Assets of the 1,000 largest U.S. retirement funds increased to $11.32 trillion in the year ended Sept. 30 at a slower pace — 2.9% — than in 2018 when assets grew by 6.4%, due to the lingering effect of poor market performance in the fourth quarter of 2018.
Over the five years ended Sept. 30, asset growth of the combined defined benefit and defined contribution plans of the 1,000 largest retirement funds was 25%, lagging the 31.8% increase over the same time frame ended Sept. 30, 2018, results of Pensions & Investments' annual survey showed.
Defined benefit plans within the top 1,000 funds were up 2.2% for the year to $7.06 trillion, or 62%, of total universe assets. Defined contribution plan assets were up 4% to $4.26 trillion as of Sept. 30.
Among the 200 largest retirement funds in P&I's universe, growth of DC plan assets continued to outpace that of DB plans in both the one- and five-year periods ended Sept. 30.
Assets managed in DB plans by the top 200 funds totaled $5.59 trillion, up 2.5% for the year and up 17.7% for the five years ended Sept. 30.

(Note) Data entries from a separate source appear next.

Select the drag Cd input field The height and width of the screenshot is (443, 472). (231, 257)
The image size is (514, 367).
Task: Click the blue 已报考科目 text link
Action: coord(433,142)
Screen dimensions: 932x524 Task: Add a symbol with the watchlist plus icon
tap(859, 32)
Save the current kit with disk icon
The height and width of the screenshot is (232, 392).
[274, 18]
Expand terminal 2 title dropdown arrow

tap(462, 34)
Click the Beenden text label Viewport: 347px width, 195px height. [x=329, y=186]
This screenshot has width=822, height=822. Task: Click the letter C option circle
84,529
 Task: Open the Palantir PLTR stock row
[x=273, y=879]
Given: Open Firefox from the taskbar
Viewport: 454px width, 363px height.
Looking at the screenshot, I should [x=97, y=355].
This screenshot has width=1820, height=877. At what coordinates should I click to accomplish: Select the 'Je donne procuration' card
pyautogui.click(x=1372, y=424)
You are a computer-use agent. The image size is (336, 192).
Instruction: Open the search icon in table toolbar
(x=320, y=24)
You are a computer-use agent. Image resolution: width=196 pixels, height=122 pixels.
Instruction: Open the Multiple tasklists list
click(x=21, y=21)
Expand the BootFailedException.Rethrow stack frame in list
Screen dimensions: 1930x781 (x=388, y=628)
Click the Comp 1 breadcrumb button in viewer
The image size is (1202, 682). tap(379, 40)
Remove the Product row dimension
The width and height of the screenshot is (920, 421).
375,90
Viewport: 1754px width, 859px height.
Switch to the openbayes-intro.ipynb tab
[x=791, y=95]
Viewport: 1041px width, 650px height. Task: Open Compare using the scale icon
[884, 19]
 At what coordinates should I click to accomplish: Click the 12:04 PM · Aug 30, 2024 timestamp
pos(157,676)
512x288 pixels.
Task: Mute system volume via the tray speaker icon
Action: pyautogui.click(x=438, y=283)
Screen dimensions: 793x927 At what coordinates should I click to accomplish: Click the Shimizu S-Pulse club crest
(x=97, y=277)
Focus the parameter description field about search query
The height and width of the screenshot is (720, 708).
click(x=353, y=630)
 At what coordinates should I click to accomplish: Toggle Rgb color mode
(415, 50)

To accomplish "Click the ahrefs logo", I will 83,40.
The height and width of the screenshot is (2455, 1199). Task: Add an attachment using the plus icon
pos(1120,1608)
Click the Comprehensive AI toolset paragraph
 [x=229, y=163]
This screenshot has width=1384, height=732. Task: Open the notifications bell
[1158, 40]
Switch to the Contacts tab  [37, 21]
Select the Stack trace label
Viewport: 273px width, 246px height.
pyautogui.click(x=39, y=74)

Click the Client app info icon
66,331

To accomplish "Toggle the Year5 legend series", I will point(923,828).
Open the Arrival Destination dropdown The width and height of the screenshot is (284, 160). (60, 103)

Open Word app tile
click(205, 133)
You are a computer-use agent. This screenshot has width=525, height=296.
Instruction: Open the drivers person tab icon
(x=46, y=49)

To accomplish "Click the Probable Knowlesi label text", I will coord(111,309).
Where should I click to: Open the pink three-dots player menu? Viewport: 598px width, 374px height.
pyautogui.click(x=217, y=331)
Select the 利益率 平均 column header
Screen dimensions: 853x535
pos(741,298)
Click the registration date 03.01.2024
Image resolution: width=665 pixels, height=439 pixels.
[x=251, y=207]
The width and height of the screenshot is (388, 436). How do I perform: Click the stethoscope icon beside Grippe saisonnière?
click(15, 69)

In contrast, aggregate assets in the DC plans of top 200 retirement funds increased by 4.6% to $2.58 trillion in the year ended Sept. 30 and by 44.4% over the prior five years.
The vast majority — 166 — of the 200 largest retirement funds in P&I's universe experienced positive asset growth in the year ended Sept. 30, but only 22 saw assets rise at least 10% in the year.
The pace of growth slowed for both DB and DC plans in P&I's top 200 universe compared to prior years.
As of Sept. 30, 2018, assets of the top 200 DB plans rose 4.4% compared to the previous year and were up 22.4% over the previous five years. Assets managed in top 200 DC plans increased 10.7% in the year ended Sept. 30, 2018, and 53.5% over the five-year period.
Lower aggregate growth rates among the largest U.S. retirement funds were largely performance-related, thanks to sharp market declines in fourth quarter 2018, when the S&P 500 index fell 13.5%, one of the worst declines since the financial crisis, sources said.